You may have noticed it's easier to drive through Lubbock without stopping at each light. Signals are now timed to help keep traffic flowing quicker. Hart says, "When traffic moves at an uniform rate, it's safer."
That doesn't mean you won't ever have to wait at a red light. Hart says, "The number one reason is you got an early release. If there are no cars on adjacent streets or a limited number in other lanes, we don't make you wait. We put that time back into green on the thru street." Another reason you don't get a green is emergency preemption. An emergency vehicle has taken control of the intersection. Going too fast or too slow will also prevent you from getting a green light. Hart says, "They aren't designed to encourage people to speed, but they also aren't designed to encourage people to go slow. If you go the posted speed limit, you usually make it thru." Increased traffic may also delay timing of the signals.

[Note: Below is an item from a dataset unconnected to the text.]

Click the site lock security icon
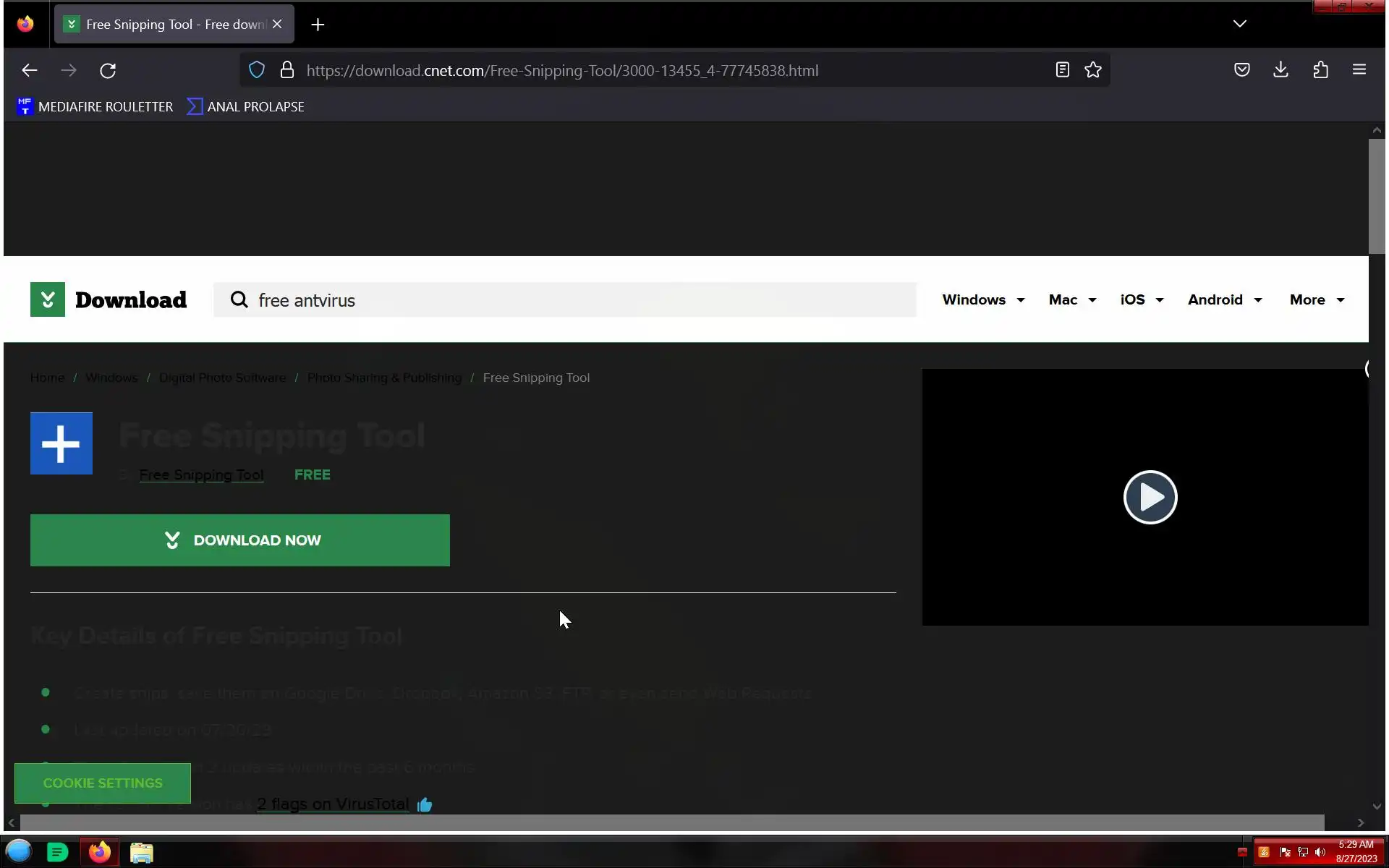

Another safety improvement, includes more dual left turns. In this case, you will not see the green ball light, only green arrows to turn left. But several intersections are being introduced to what's called lead-lag signals with both a green ball and a green arrow. Here's how it works. The cycle begins when 34th street gets a green light. The turn arrow comes on first. That's why it's called the leading turn. This signal head is specifically designed so it can only be seen by people in the turn lane. It prevents confusion with the straight through lanes. Notice how this turn arrow didn't appear until the straight thru movements had gone. That's why it's called the lagging turn. This type of intersection helps give drivers who need to make a left-turn better visibility. Hart says, "A green ball has not changed its meaning. In a left turn, a green ball does not mean it's safe to go. It means it's allowed to go if you see it's safe to go."